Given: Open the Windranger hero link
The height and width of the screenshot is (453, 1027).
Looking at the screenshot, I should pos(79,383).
...
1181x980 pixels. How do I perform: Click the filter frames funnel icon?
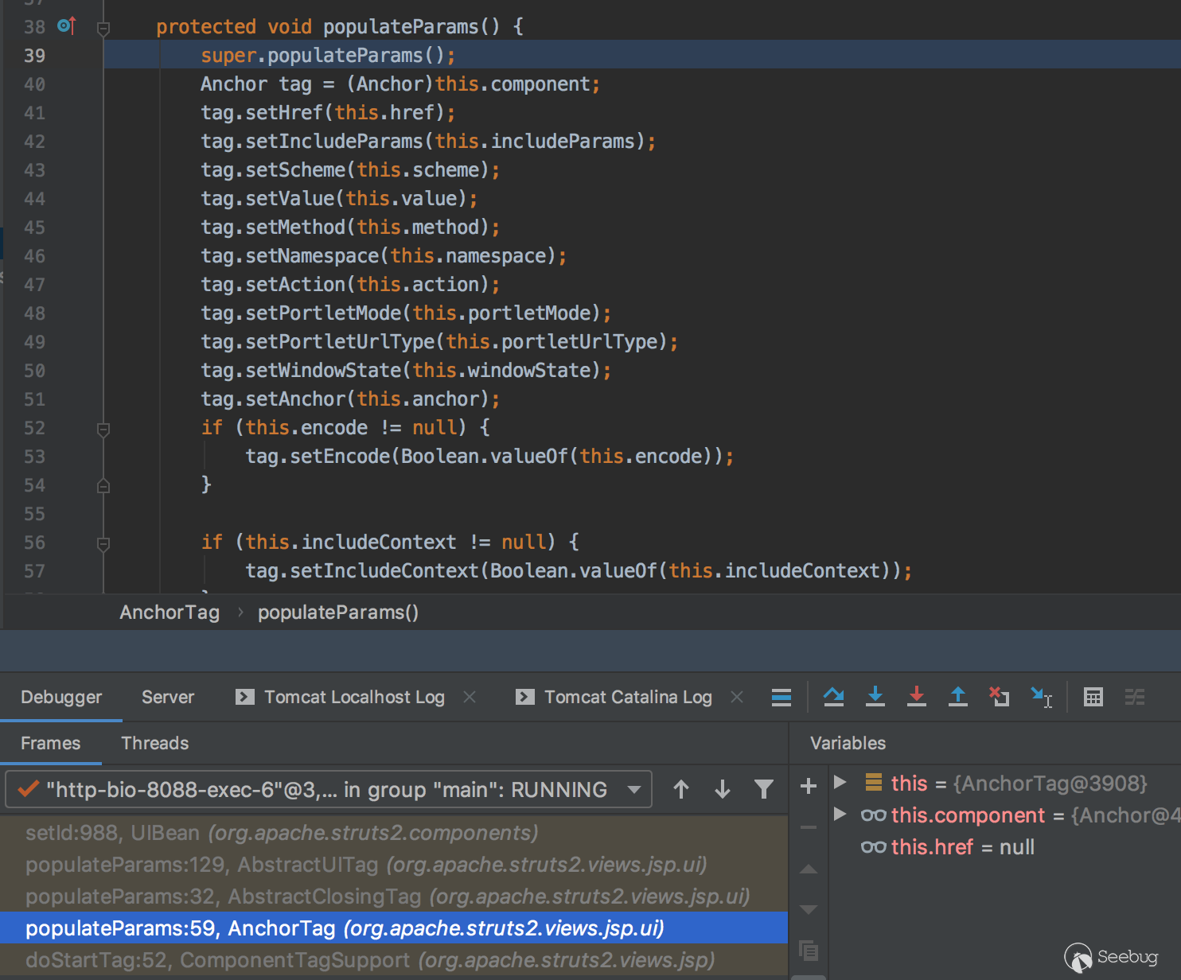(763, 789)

*Set exercise*. Echo the lines that begin at the line containing "Given: Open the Windranger hero link" and end at the line containing "Looking at the", including both of those lines.

*Exercise output*.
Given: Open the Windranger hero link
The height and width of the screenshot is (453, 1027).
Looking at the screenshot, I should pos(79,383).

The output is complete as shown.